There’s A Hitch In Carville’s Trailer Logic

Laurel Wroten San Francisco Examiner

Now that the Inauguration Day gloves are off and Paula Jones is back on the op-ed page, I have a bone to pick with White House strategist James Carville.

Carville, in a remark that is gaining infamy, had this to say about Jones’ sexual harassment allegations against President Clinton:

“Drag a hundred dollars through a trailer park, and there’s no telling what you’ll find.”

Jones, at least, has a group of supporters working to defend her reputation. But what about the good name of all those anonymous folks whose homes just happen to come equipped with a set of wheels and a hitch?

Trailer camps have been around since the 1930s, and for a time they occupied a romantic niche in our landscape, epitomizing the American dream of a freer, more adventurous mode of life in which distinctions of wealth and class gave way to the cheerful camaraderie of the open road.

Trailers, like Greyhound bus rides, used to be for everyone - even stars like Lucille Ball and Desi Arnaz, whose movie, “The Long, Long Trailer,” was a box-office hit.

By the late ‘50s, people with modest paychecks had begun to discover the advantages of living in a trailer full time.

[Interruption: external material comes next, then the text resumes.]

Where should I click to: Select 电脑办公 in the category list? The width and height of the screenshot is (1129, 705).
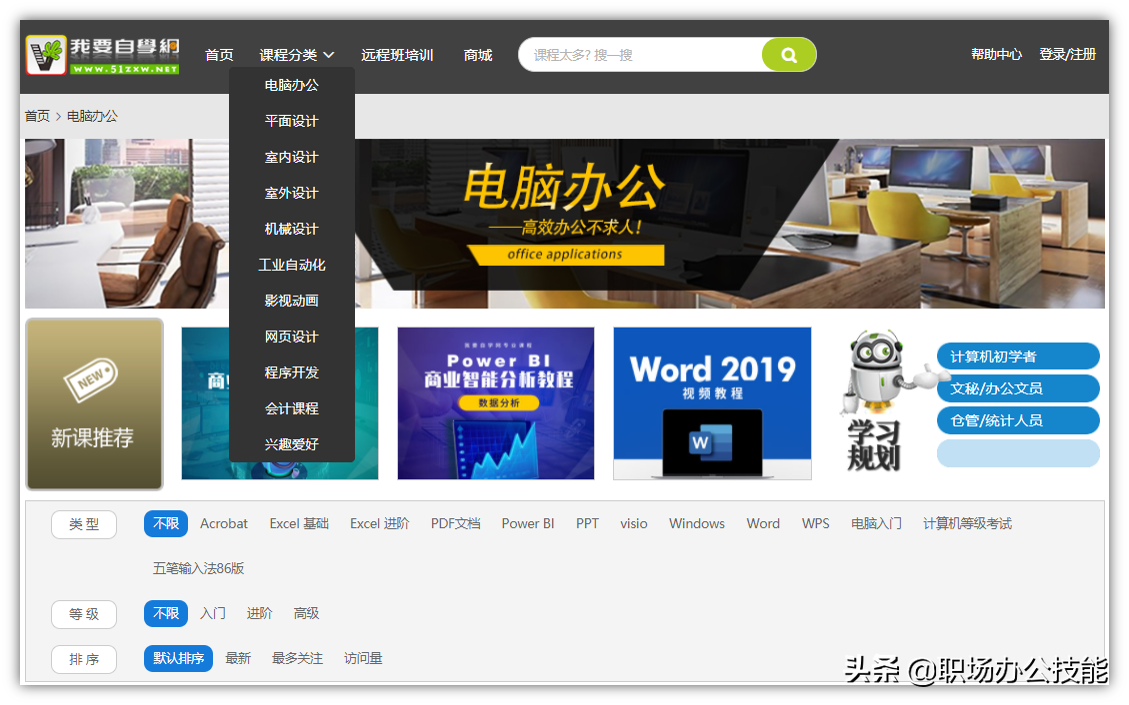point(291,85)
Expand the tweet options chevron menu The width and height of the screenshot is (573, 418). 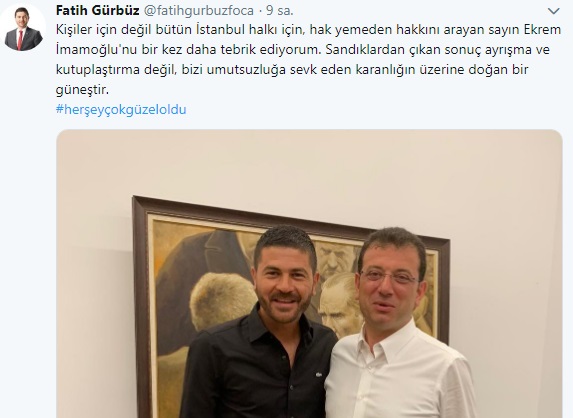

To set up housekeeping in one, you didn’t have to come up with a hefty down payment or qualify for a mortgage, yet you still had four walls to call your own, even if they were made of crimped aluminum rather than wood or brick. And if times got tough, you could always move on, snug and efficient as a turtle in its shell.

As the trailer put down roots, it became less a symbol of unlimited horizons, however, and more one of limited means. Today, trailer parks serve all too often as fodder for stand-up comics and as shorthand expression for low class, uneducated, lazy, immoral and stupid.

There’s even a guy here in town marketing “Trailer Trash Barbies,” big-haired dolls with T-shirts that read, “My daddy is the best kisser in the county.”

And now Carville, a man who is paid, after all, to sniff the winds of public sentiment, has joined the fray. I’m not sure what sort of trailer parks Carville hangs out in, but the ones I know are filled with plain old hard-working taxpayers, the sort of everyday heroes Carville’s boss so eloquently lauds in his speeches.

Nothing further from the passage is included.